So I’m trying to release more of the stuff I write even if it’s somewhat, uh, “bespoke” stuff. (“Bespoke” is best backhanded compliment!)

This is a snarfer that trawls through a series of web pages. It saves images from them and then finds the link to the next page and recurses from there. It rips web comics, pretty much. It could also snarf other media (including just normal html pages) because it uses xpath to dispatch, not file endings.

It assumes you’re making an implicit “dry run” until you supply the argument --for-real. My advice is to hold off on that until the output for the first page looks right to you.

It’ll download directly to your current working directory, so make sure you are in a good clean empty place that you can fill with images.
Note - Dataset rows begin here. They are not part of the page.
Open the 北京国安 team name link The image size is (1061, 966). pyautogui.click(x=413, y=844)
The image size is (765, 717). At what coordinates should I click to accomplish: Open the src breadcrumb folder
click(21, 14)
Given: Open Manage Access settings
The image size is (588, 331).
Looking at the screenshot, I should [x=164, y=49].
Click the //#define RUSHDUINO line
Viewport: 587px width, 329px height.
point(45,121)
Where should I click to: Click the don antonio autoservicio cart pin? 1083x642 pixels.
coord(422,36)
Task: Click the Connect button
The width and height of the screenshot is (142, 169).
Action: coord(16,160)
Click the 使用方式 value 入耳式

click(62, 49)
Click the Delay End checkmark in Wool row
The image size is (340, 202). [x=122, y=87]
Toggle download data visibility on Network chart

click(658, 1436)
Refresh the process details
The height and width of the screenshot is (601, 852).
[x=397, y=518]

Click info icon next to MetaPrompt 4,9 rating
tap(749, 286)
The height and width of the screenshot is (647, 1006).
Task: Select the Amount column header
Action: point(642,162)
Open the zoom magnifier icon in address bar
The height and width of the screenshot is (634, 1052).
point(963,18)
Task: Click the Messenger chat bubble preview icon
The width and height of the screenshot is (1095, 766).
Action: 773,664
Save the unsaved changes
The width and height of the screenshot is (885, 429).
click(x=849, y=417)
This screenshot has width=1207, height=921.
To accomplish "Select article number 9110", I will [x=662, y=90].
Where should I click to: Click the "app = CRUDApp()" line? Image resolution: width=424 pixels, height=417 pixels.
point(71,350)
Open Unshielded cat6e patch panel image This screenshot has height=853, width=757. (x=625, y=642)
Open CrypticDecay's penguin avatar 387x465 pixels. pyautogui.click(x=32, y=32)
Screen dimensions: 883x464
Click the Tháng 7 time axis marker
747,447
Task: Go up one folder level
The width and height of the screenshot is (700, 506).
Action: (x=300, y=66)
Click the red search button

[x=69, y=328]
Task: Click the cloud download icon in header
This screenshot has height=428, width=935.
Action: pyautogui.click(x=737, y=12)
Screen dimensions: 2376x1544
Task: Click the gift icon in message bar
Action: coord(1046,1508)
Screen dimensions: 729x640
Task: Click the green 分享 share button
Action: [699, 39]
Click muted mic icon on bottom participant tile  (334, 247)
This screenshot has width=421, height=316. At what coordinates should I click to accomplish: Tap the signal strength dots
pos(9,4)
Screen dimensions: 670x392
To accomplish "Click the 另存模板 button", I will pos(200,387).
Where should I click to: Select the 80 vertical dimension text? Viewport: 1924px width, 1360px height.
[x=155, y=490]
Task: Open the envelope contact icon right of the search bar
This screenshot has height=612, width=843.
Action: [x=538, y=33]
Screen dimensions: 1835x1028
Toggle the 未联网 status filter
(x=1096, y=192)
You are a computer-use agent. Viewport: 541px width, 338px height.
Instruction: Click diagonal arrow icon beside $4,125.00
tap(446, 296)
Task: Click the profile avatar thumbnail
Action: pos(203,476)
I usally snarf to a directory, back it up, clean the names up with perl’s rename script, do zip ../some-name.cbz *, and remove the image directory and its backup. The backup step is only because I have mabla up the perl expression too many times…

mcomix is the reader I like. With it, the renaming and zipping is optional, it can handle directories.

There are three required options.

--start-page=URL : Just a plain URL to whatever the page you want to start at.

--image-path=XPATH : An xpath pointing to the main snarfable content of the page. If this matches multiple things (multiple images for example), they will all be saved.

--next-path=XPATH : An xpath pointing to the next page. If this matches multiple things, the snarfer follows the first one. If it doesn’t match anything, the snarfer terminates.

There are two non-required options.

--start-issue=NUMBER : The files are renamed to include their domain and their paths, because some webcomic sites just call it “comic.jpg” and depend on the paths to disambiguate. The snarfer also prefixes them with a number; this number is internal to the snarfer and just increments for everything it saves. It starts at the --start-issue number, but defaults at zero which is what you want most of the time. The point of this option is in case the snarfer crashed or was terminated and you want to resume with the same numbering.

--for-real : The snarfer assumes a dry-run unless you supply this. I.e. without this flag, it only shows you what it would have saved from the first page, and it doesn’t follow any links.

Source code

git clone https://idiomdrottning.org/comic-snarfer